Propriétés riveraines.

Animaux. Lapins. - Bois. - Dommages aux champs.
Responsabilité.

Le propriétaire d'un bois ne peut encourir, aucune responsabilité à raison du dommage causé aux propriétés voisines par les lapins séjournant dans ce bois, lorsqu'il est constant qu'il n'a commis aucune négligeance et a fait tout ce qui dépendait de lui pour détruire ces animaux.
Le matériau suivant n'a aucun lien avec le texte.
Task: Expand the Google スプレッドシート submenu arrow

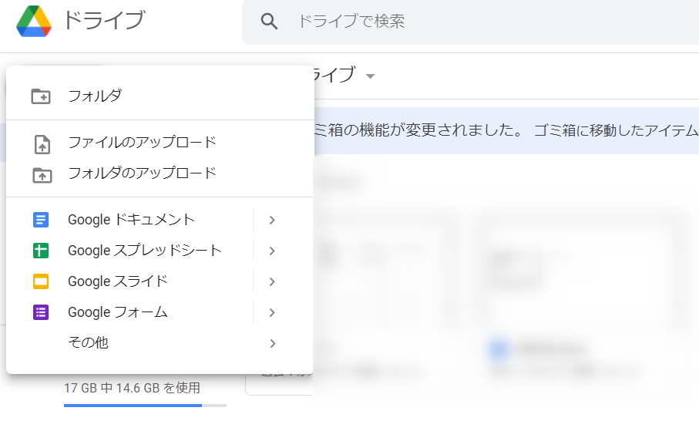Action: (271, 251)
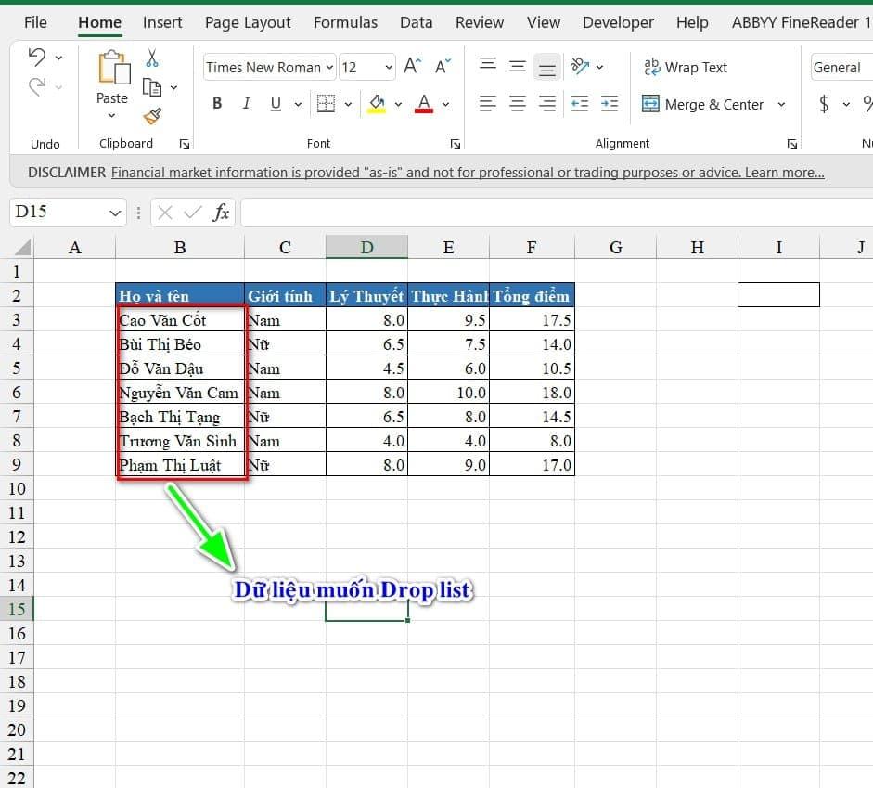Toggle Italic formatting

click(x=246, y=104)
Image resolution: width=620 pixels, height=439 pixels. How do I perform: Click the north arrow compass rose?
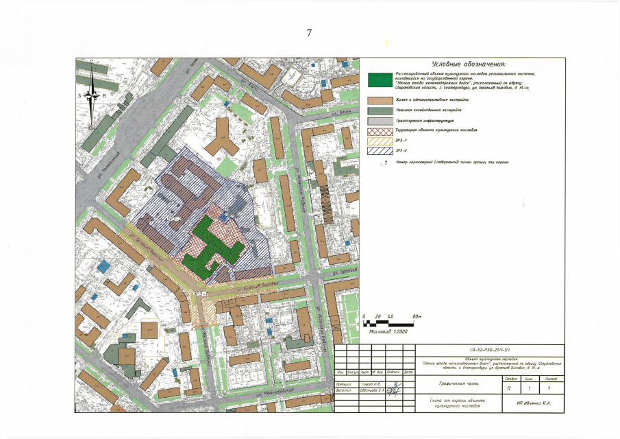92,96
Il en est ainsi notamment lorsqu'il est constant qu'indépendamment de chasses et battues répétées, il a fait défoncer les terriers dans les limites du possible et autorisé les propriétaires riverains à se livrer à la destruction des lapins par tous les moyens permis par la loi, sans autre condition que de prévenir le garde de la propriété.

LA COUR:

LEROY C. ANGLADE.

Sur le moyen unique du pourvoi, pris de la violation des art. 1382 et 1383 C. civ. :

Attendu qu'il est constaté par le jugement attaqué qu'Anglade, propriétaire de bois où se trouvent des lapins, n'a commis aucune négligence et a fait tout ce qui dépendait de lui pour détruire ces lapins; qu'en effet, indépendamment de chasses et de battues répétées, il a fait défoncer les terriers dans les limites du possible; que non seulement il avait invité Leroy, fermier des propriétés riveraines, qui se plaignait que ses récoltes fussent endommagées, à participer le dimanche aux battues, mais qu'en outre il l'avait autorisé à se livrer, en semaine, par tous les moyens permis par la loi, à la destruction des lapins, sans autre condition que celle de prévenir le garde de la propriété ; que c'est à bon droit, par suite, que le jugement a déclaré qu'Anglade ne pouvait être rendu responsable du préjudice dont se plaignait Leroy et qu'il n'a point violé les articles visés au pourvoi;

Rejette.

Prés., M. Bédarrides. MM. Delise, rapp.; Chevrier, av. gén.

NOTE. La jurisprudence de la Cour de cassation s'est affirmée un grand nombre de fois en ce sens; elle est suivie par les tribunaux et approuvée par les auteurs. V. Gaz. Pal. T. Q. 1882-1886, vo Animaux, nos 22 et suiv. Adde. Trib. civ. Civray, 3 mai 1888 (Gaz. Pal. 88,1,864) et les renvois.

(Gazette du Palais, 31 janvier 1889.)

N° 18. TRIBUNAL CORRECTIONNEL DE BLOIS.

Chasse. Procès-verbal. - Affirmation. -Heure non mentionnée.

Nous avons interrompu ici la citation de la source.